Britain’s Hindus in numbers: smart, rich and very well behaved
https://www.thetimes.co.uk/article/brit ... -z8knkdrxh
On Wednesday evening, three generations of the Patel family congregated beneath the marble spires of the Shri Swaminarayan Mandir temple in Neasden, northwest London, to celebrate the Hindu new year. In each of the temple’s rooms are golden statues, piles of brightly coloured sweets and candles.
“Being a British Hindu is a source of pride today,” says Shree Patel, 34, bouncing his two-month-old daughter Aashka in a sling. Shree was born in Gujarat and moved to the UK when he was six with his mother, Prit, 54. He also has son, Niyam, two, with his wife, Tejal, 31, who was born in Edmonton.
Worshippers were also celebrating another milestone, the election of Britain’s first Hindu prime minister, Rishi Sunak, who was born in Southampton, helped out at his local temple as a teenager and lit a Diwali candle on the steps of 11 Downing Street when he was chancellor. “It’s a proud moment for our multi-ethnic society, it shows that there are no barriers to your children doing anything,” Shree says.
Sunak’s appointment may be the crowning glory for arguably our most successful immigrant community — but who are Britain’s Hindus?
Bloody beginnings
England and Wales are now home to 983,000 Hindus, with London’s graveyards showing Hindus have been coming to the UK from India for 500 years.
The first big wave of Hindu migration came in 1947, after India’s independence and bloody partition, and was encouraged to plug the UK’s postwar labour shortage. Even the anti-migration hardliner Enoch Powell recruited healthcare workers from the Indian subcontinent during his time as health minister.
The second wave came from East Africa in the 1970s, when Idi Amin expelled Uganda’s Asian population. Tejal is a product of this wave. “My dad is from India but my mum is from Africa, but I do think they are connected by being Hindu,” she says. While 4,500 members of the diaspora fled to India, 27,000 resettled in Britain. A third wave came after the UK relaxed immigration laws for foreign students in the 1990s.

» Extracted material:
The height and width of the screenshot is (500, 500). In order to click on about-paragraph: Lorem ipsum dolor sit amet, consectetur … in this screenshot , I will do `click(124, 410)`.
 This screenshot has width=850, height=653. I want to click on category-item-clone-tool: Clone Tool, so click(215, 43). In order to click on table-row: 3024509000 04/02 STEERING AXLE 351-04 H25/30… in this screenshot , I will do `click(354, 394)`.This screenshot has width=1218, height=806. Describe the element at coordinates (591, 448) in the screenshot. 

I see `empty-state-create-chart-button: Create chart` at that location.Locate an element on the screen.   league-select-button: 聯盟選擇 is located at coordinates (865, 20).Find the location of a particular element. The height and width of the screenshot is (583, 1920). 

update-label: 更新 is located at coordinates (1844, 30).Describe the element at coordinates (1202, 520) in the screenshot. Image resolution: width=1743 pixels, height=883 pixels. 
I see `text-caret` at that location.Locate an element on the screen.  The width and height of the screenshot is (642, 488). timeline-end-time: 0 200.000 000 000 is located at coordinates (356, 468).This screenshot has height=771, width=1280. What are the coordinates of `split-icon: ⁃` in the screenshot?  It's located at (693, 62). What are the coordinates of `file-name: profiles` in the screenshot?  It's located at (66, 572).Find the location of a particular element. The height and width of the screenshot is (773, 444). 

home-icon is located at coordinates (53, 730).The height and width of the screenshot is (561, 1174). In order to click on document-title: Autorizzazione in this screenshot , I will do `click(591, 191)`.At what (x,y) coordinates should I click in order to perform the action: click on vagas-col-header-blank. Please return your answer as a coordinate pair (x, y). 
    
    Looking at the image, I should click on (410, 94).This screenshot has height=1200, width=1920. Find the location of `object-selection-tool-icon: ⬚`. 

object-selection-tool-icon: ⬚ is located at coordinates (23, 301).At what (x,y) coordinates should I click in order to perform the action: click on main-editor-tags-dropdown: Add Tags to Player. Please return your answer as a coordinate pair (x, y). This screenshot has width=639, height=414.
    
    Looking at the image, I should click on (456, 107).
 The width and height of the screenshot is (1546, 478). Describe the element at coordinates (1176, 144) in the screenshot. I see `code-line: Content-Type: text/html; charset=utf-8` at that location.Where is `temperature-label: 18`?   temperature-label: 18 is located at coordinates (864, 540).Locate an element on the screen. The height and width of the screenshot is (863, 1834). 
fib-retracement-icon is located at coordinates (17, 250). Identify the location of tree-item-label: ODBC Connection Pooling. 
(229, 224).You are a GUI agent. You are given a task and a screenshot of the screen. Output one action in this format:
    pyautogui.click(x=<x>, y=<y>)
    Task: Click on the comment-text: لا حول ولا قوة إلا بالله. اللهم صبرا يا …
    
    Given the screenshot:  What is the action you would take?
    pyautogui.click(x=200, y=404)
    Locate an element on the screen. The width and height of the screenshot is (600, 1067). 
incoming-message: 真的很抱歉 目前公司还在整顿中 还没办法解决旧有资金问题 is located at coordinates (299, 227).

» Problem to work on: According to the article on Britain's Hindus above, why was the first big wave of Hindu migration in 1947 encouraged? Answer in one to three sentences.

» Output for this task: It was encouraged to plug the UK's postwar labour shortage. Even Enoch Powell, an anti-migration hardliner, recruited healthcare workers from the Indian subcontinent while he was health minister.